- **Source extract**
On the irreconcilability of the Christian and Atheistic way of looking at Ourselves and the World. Part 1.

2006 December 19
by Neiswonger

Part 1 of 7.

“The Christian religion then teaches men these
two truths; that there is a God whom men can
know, and that there is a corruption in their
nature which renders them unworthy of Him. It is
equally important to men to know both these
points; and it is equally dangerous for man to
know God without knowing his own
wretchedness, and to know his own
wretchedness without knowing the Redeemer
who can free him from it. The knowledge of only
one of these points gives rise either to the pride
of philosophers, who have known God, and not
their own wretchedness, or to the despair of
atheists, who know their own wretchedness, but
not the Redeemer.”

Blaise Pascal (1623–1662). Thoughts.
The Harvard Classics. 1909–14.
Section VIII The Fundamentals of the Christian Religion

1. This is not simply an intellectual problem.

- **What is expected**
In the post on Christianity and atheism, what two truths does the quoted passage say the Christian religion teaches? The lines after this point come from a separate source and are unrelated to the post on Christianity and atheism.

- **Recorded information**
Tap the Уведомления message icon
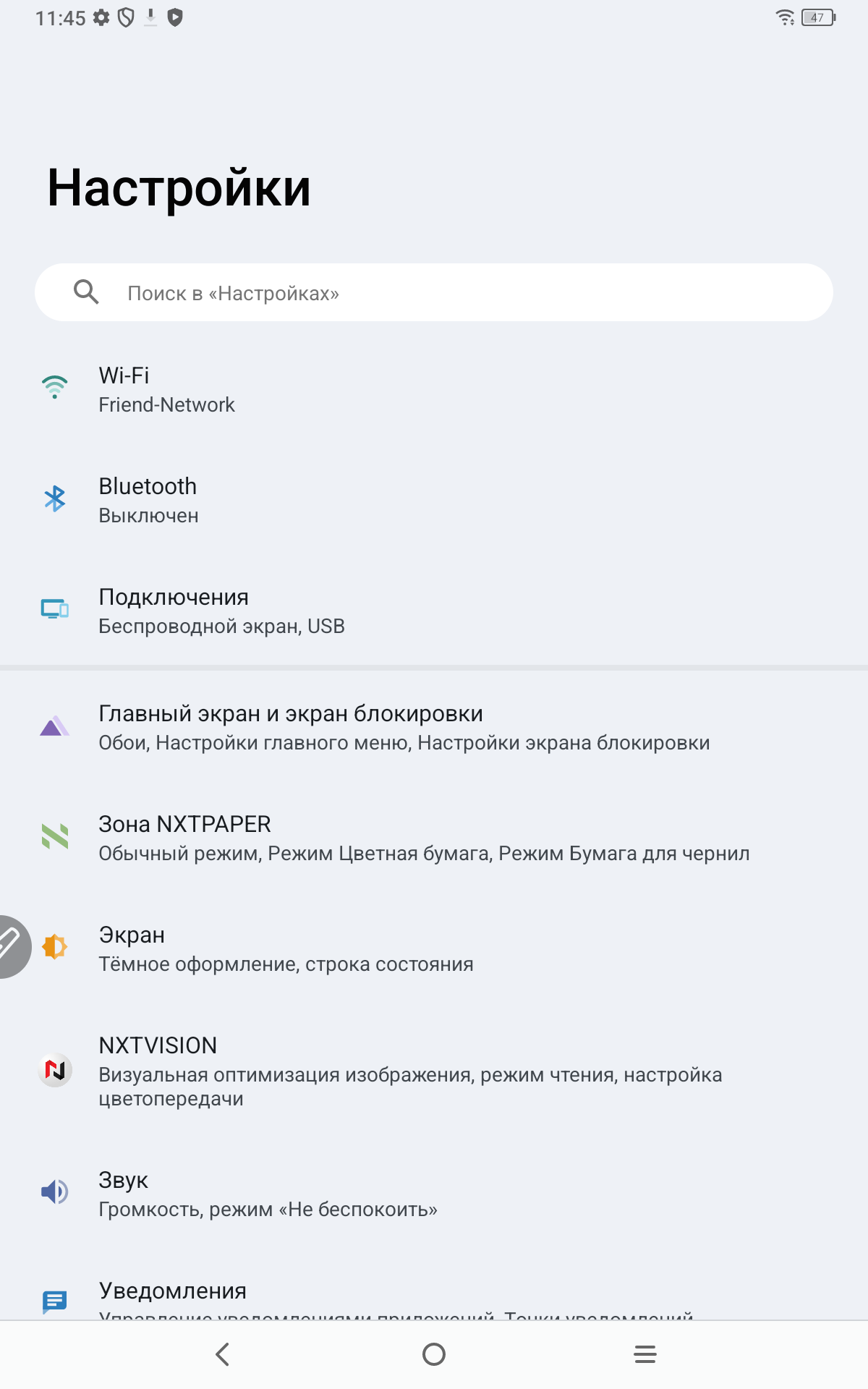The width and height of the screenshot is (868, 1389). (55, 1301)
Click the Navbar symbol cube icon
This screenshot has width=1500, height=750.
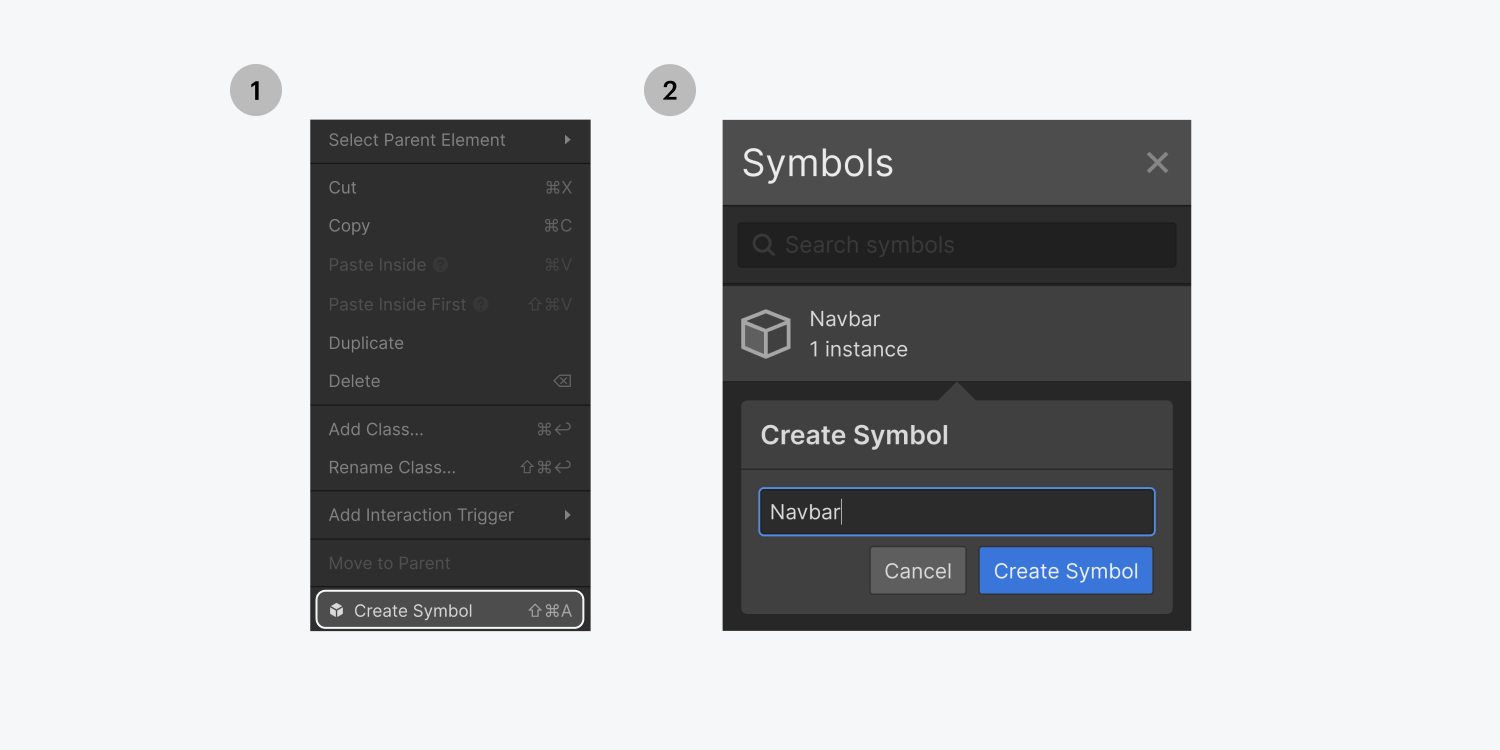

- **Answer to the exercise**
It teaches that there is a God whom men can know, and that there is a corruption in their nature which renders them unworthy of Him.